Posted on Saturday, June 07 @ 03:11:34 CEST by Macphisto

(channel3000.com) -- Human rights advocates are asking local radio stations to play U2's "Walk On" and tell their listeners about a Nobel Peace Prize winner and her entourage who have been missing in Myanmar (also known as Burma) since last week.

U2 dedicated the song to Myanmar opposition leader Aung San Suu Kyi, who has reportedly been held incommunicado with several others since a politically motivated violent incident Friday.

"Amnesty grassroots members are approaching radio station DJ's all over the world asking them to play 'Walk On,' which U2 dedicated to her on their 'All That You Can't Leave Behind' CD," said Angie Hougas, Wisconsin's Amnesty International coordinator. "This worldwide action is to show our solidarity with Aung San Suu Kyi and her constant efforts to improve human rights and repressive conditions for the people of Myanmar (Burma)."

Hougas said that local radio stations playing the song will raise awareness of human rights violations around the world.

"We know Myanmar is a brutal regime, and the people live under great repression," Hougas said. "By radio stations playing 'Walk On' and giving a short statement, it will call people's attention to the most recent escalation of violence and repression of the Myanmar people.

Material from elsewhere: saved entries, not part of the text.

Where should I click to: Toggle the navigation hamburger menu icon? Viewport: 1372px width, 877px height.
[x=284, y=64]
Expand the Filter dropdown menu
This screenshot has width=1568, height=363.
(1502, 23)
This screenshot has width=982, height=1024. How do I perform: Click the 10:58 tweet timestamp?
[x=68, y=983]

It will let listeners know of the urgent concern for Suu Kyi's safety as well as the safety of 100-plus other National League for Democracy members, including students and monks, taken into custody and held incommunicado with Suu Kyi since 30 May. We are hoping listeners will go to http://www.aiusa.org to learn more."

The National League for Democracy is oppressed even though it won the majority of votes in the 1990 elections in Myanmar, which is in Asia, next to India, China and Thailand.

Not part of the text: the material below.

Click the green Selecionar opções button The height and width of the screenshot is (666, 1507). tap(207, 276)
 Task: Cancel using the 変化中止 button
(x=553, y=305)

Myanmar's military rulers said Tuesday that democracy leader Aung San Suu Kyi was not hurt but remains in "protective custody" following a bloody clash between her supporters and pro-government demonstrators.

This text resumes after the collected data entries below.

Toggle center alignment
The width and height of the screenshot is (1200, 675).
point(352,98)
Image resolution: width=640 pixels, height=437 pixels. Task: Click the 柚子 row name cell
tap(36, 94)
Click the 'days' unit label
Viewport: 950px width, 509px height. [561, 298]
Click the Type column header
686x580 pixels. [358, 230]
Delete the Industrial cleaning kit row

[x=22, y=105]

"The authorities must institute a full and independent investigation into alleged grave human rights violations that occurred on 30 May 2003 and bring suspected perpetrators to justice," AI organizers said in a statement. "The whereabouts and fate of members of the political opposition who are reportedly missing must be made public immediately."

Amnesty International is asking the ruling State Peace and Development Council to release those who are being held and immediately make public a list of those who have been detained -- including their whereabouts and the legal basis for their detention -- and grant them access to relatives, lawyers and medical care.

The group was reportedly demonstrating against the political party at Yawayoo when they were attacked in Upper Myanmar. Officials said four people were killed and 50 injured. Amnesty International said Daw Aung San Suu Kyi's group was attacked by 500 soldiers, police, and prisoners from Mandalay Prison, who reportedly shot at them with catapults and beat them after they drove around the side of a road block.

A special U.N. envoy said he would visit Myanmar this week and hoped to meet Suu Kyi, though it's unknown whether military rulers will allow the meeting.

In addition to the Nobel Peace Prize, President Bill Clinton awarded Aung San Suu Kyi the U.S. Presidential Medal of Freedom for promoting democracy through dialogue in 2000.